局部麻酔ですむので日帰りでの手術が可能であり、術後のツッパリ感なども少ないなど体へのダメージも小さいというメリットがあります。感染がある場合などには使用が制限されることがあります。「鼠径ヘルニア(脱腸)の日帰り手術」というとこの方法が一般的です。
ダイレクトクーゲル法
体内で広がってすき間をふさぐ形状記憶タイプのメッシュシート(クーゲルパッチ)を使用する方法です。再発が1%〜5%と少なく、体へのダメージも小さいと言われています。鼠径ヘルニアの発生部位や症状などによって、メッシュ&プラグ法やダイレクトクーゲル法が選択されます。
腹腔鏡を使った手術
お腹に5~10mm程度の穴を数か所所開けて、腹腔鏡という内視鏡を使って手術します。手術後の痛みが少なく傷跡も小さいのですが、全身麻酔が必要なため、部分麻酔よりも手術時間が長くなる傾向があります。
手術後の経過
日帰り手術であっても、体に傷をつけている以上、感染症などにはかかりやすい状態です。できれば、傷口がふさがってくる3〜4日は休養して体を休めましょう。
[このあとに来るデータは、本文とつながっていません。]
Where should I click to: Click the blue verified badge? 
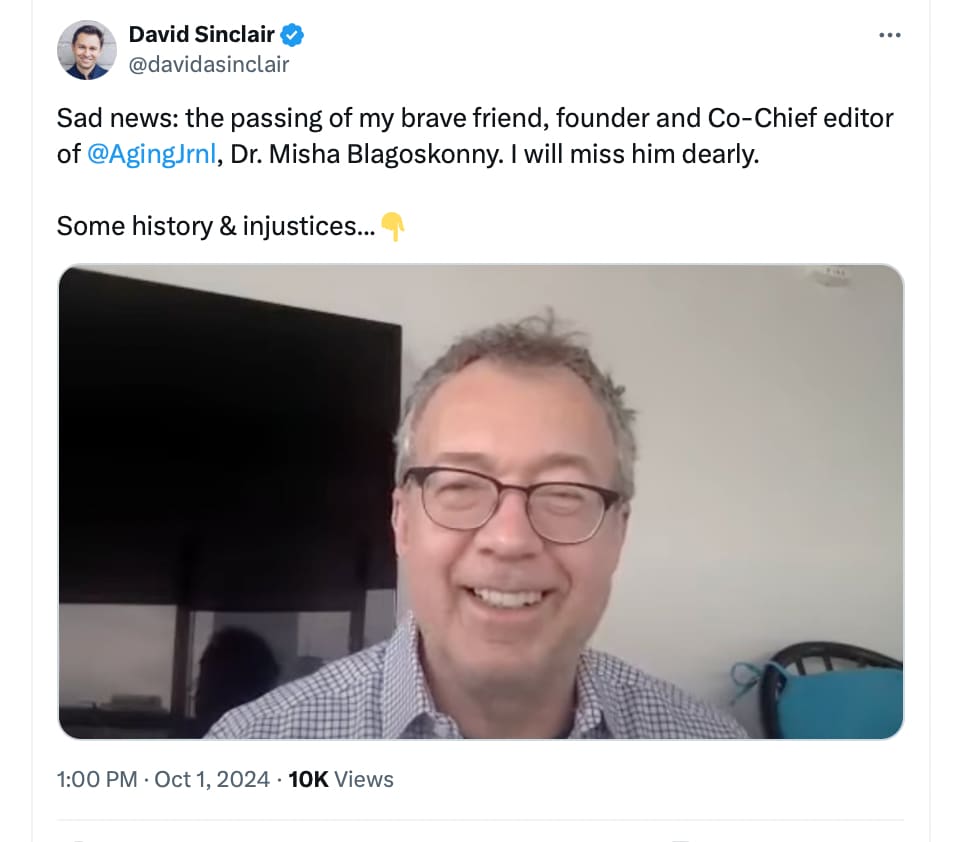click(292, 35)
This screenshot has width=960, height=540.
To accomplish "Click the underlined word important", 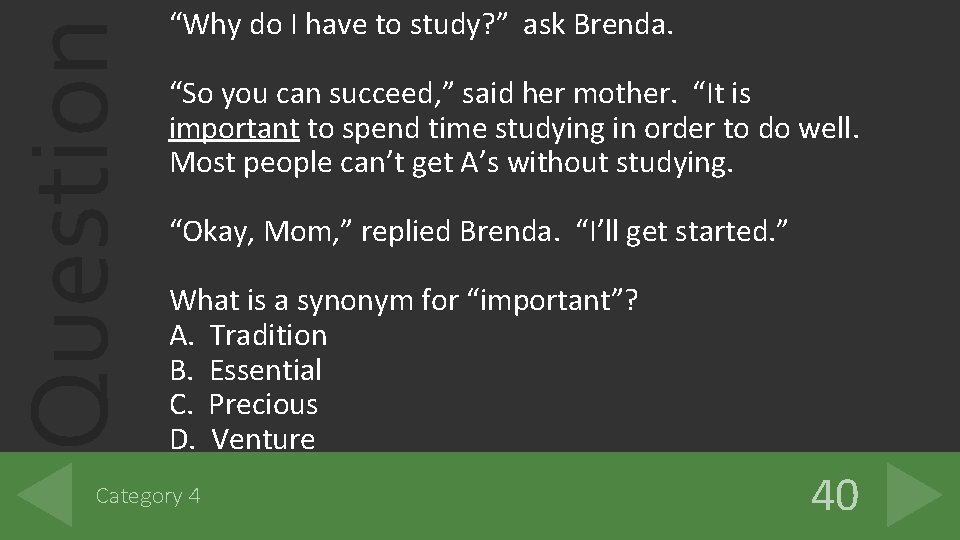I will pyautogui.click(x=235, y=129).
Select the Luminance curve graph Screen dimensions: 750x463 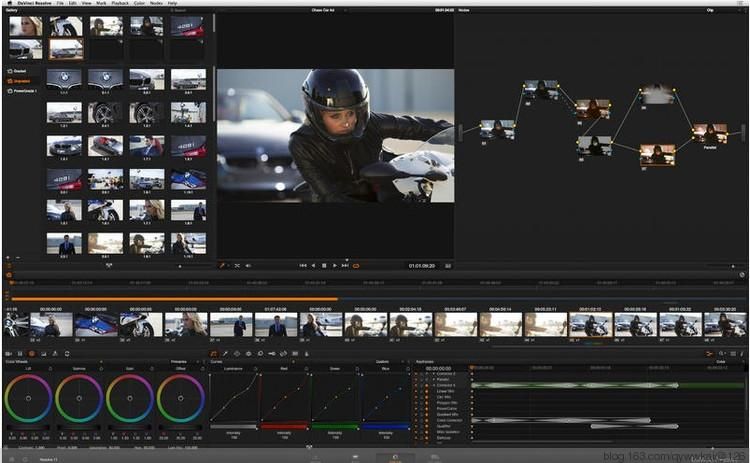pyautogui.click(x=234, y=397)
デスクワークなどであれば、退院後、すぐに再開できますが、運動や重たいものを持つなどといった腹圧がかかる動作はしばらく避けてください。
それぞれの術式や体調や回復状況によってシャワ―の入れる時期や入浴時期は変化します。術後や退院後の生活については、医師の指示に従って生活するようにしてください。
看護師からひとこと
鼠径ヘルニアの術後の生活については、それぞれの体力や回復状況に差があります。医師とよく相談のうえ生活するようにしてください。
鼠径ヘルニア(脱腸)のまとめ
鼠径ヘルニア(脱腸)についてのまとめです。
原因など
鼠径ヘルニアは太ももの付け根あたりにできる柔らかい膨らみのことで、脱腸ともいいます。
重いものを持ち上げたり、くしゃみをしたり、トイレでいきんだりなど、日常生活の中でお腹に力が入るような動作が原因となることもあります。せきやくしゃみなどは壁に手をついて落ち着いた姿勢で行うといった注意が必要です。
注意点
初期症状は痛くなく、押せばもとに戻るので気にしないかもしれませんが、症状が進んでいくと痛みを伴い手術が必要になります。嵌頓ヘルニアになる前に医師に相談しましょう。